No Globo de Ouro, o filme de Joachim Trier foi o único a sair premiado entre os concorrentes diretos de “O Agente Secreto”, que brilhou como Filme em Língua não Inglesa. “Valor” levou melhor ator coadjuvante para um devastador Stellan Skarsgård. Vencedor do Grand Prix em Cannes, o filme é sobre reforma, mas não daquelas que resolvem. Aqui, consertar é expor.
Trier, fiel ao seu cinema de intimidade, volta o olhar para duas irmãs, Nora e Agnes, unidas pelo luto e separadas pela forma como lidam com ele. Nora é atriz, transforma dor em matéria-prima; Agnes protege, sustenta, silencia. Entre elas, a ausência da mãe morta há dez anos ainda ocupa espaço físico, paredes, móveis, memórias.
A casa da família não é cenário: é personagem. É ali que o passado insiste em bater à porta, sobretudo quando surge o pai ausente, Gustav Borg, cineasta célebre vivido por Skarsgård, trazendo consigo uma ferida mal cicatrizada e uma proposta tão profissional quanto cruel. Quando Nora recusa, entra em cena Rachel Kemp (Elle Fanning), presença magnética e perturbadora, espécie de espelho estrangeiro do que poderia ter sido.
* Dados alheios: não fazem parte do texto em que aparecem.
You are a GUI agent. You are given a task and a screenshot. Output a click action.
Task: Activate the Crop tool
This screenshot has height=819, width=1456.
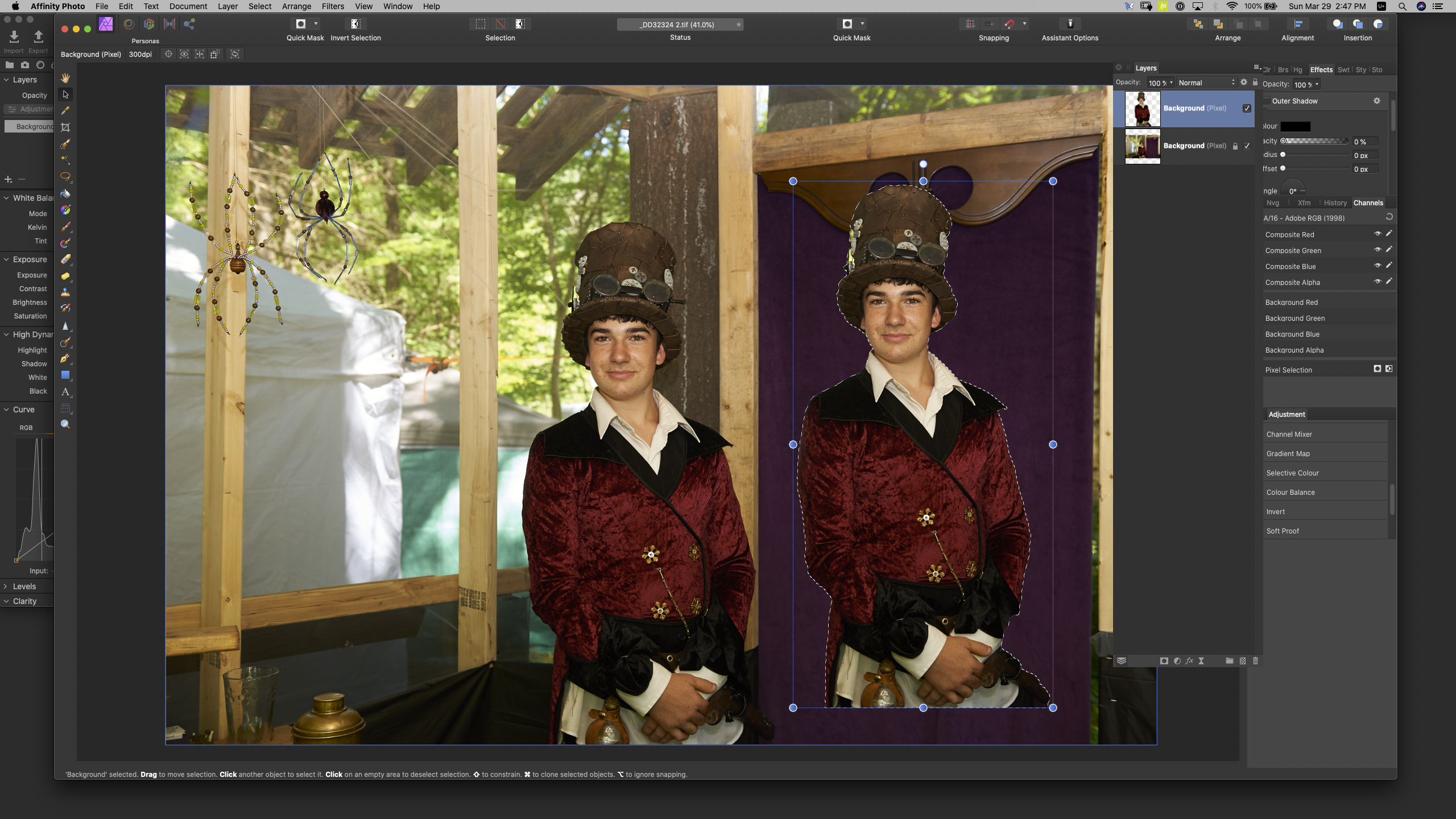point(65,127)
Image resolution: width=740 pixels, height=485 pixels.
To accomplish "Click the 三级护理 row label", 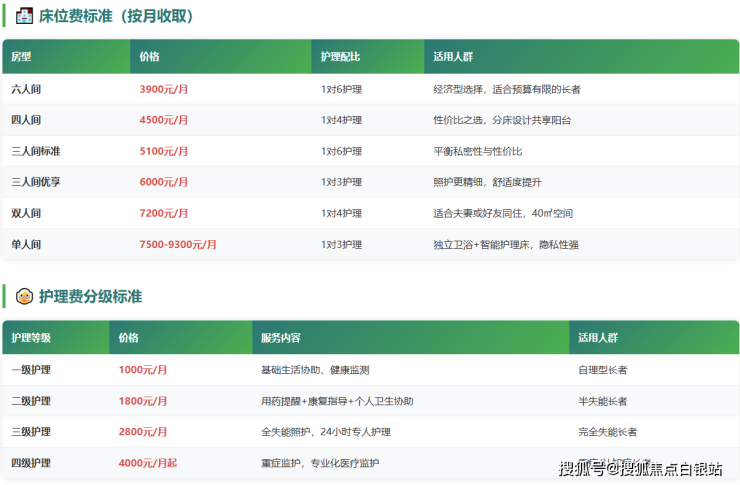I will pos(31,432).
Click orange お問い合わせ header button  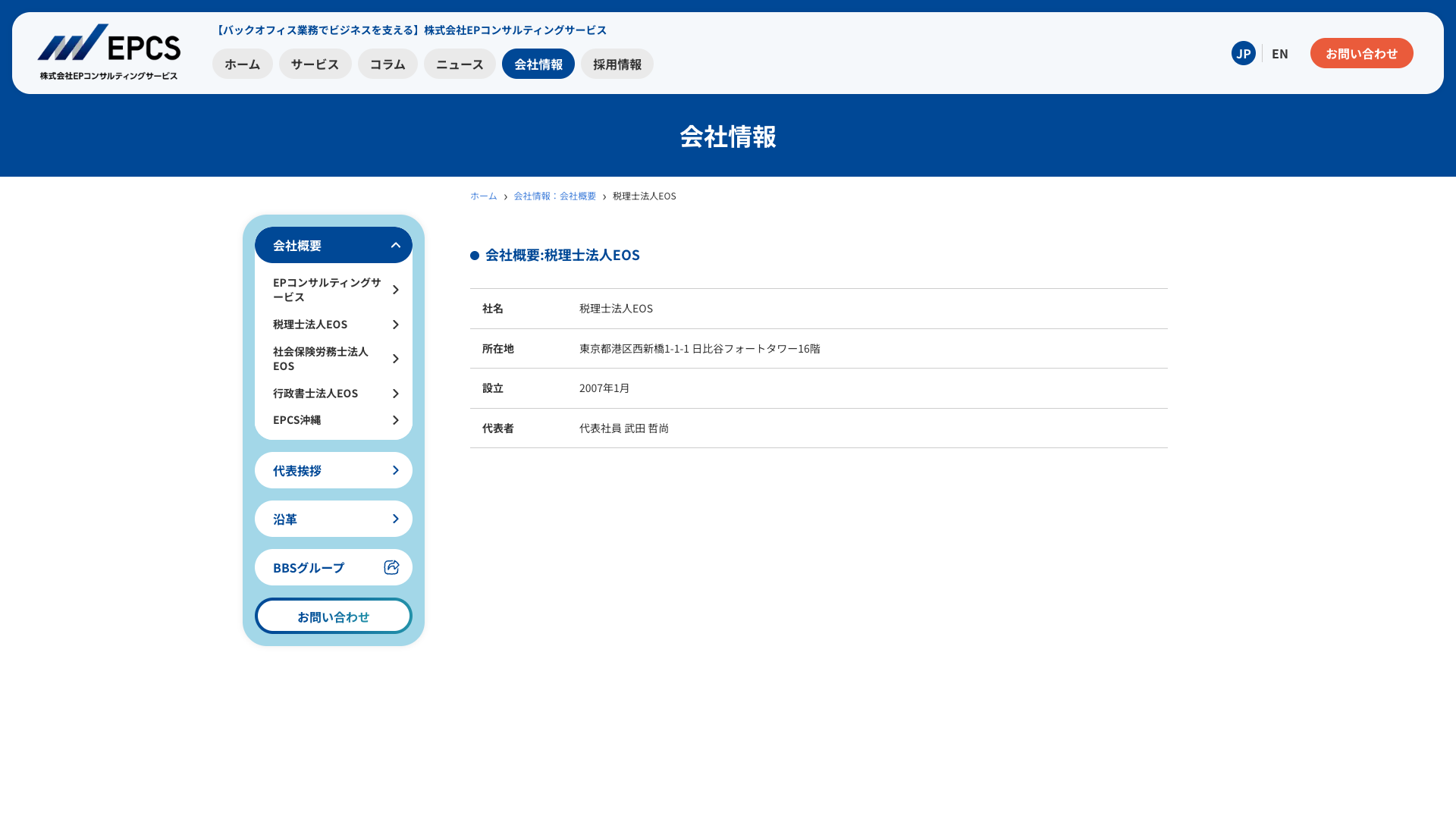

Com roteiro assinado ao lado de Eskil Vogt, Trier aposta numa narrativa fragmentada, polifônica, que vai e volta no tempo como quem testa a resistência da memória. O resultado é um filme que não oferece catarse fácil, oferece reconhecimento. E isso, no circuito de prêmios, pesa. “O Agente Secreto” tem diante de si não apenas um concorrente, mas um espelho incômodo, que prova que, às vezes, o maior suspense não está no segredo, mas no que a família insiste em esconder.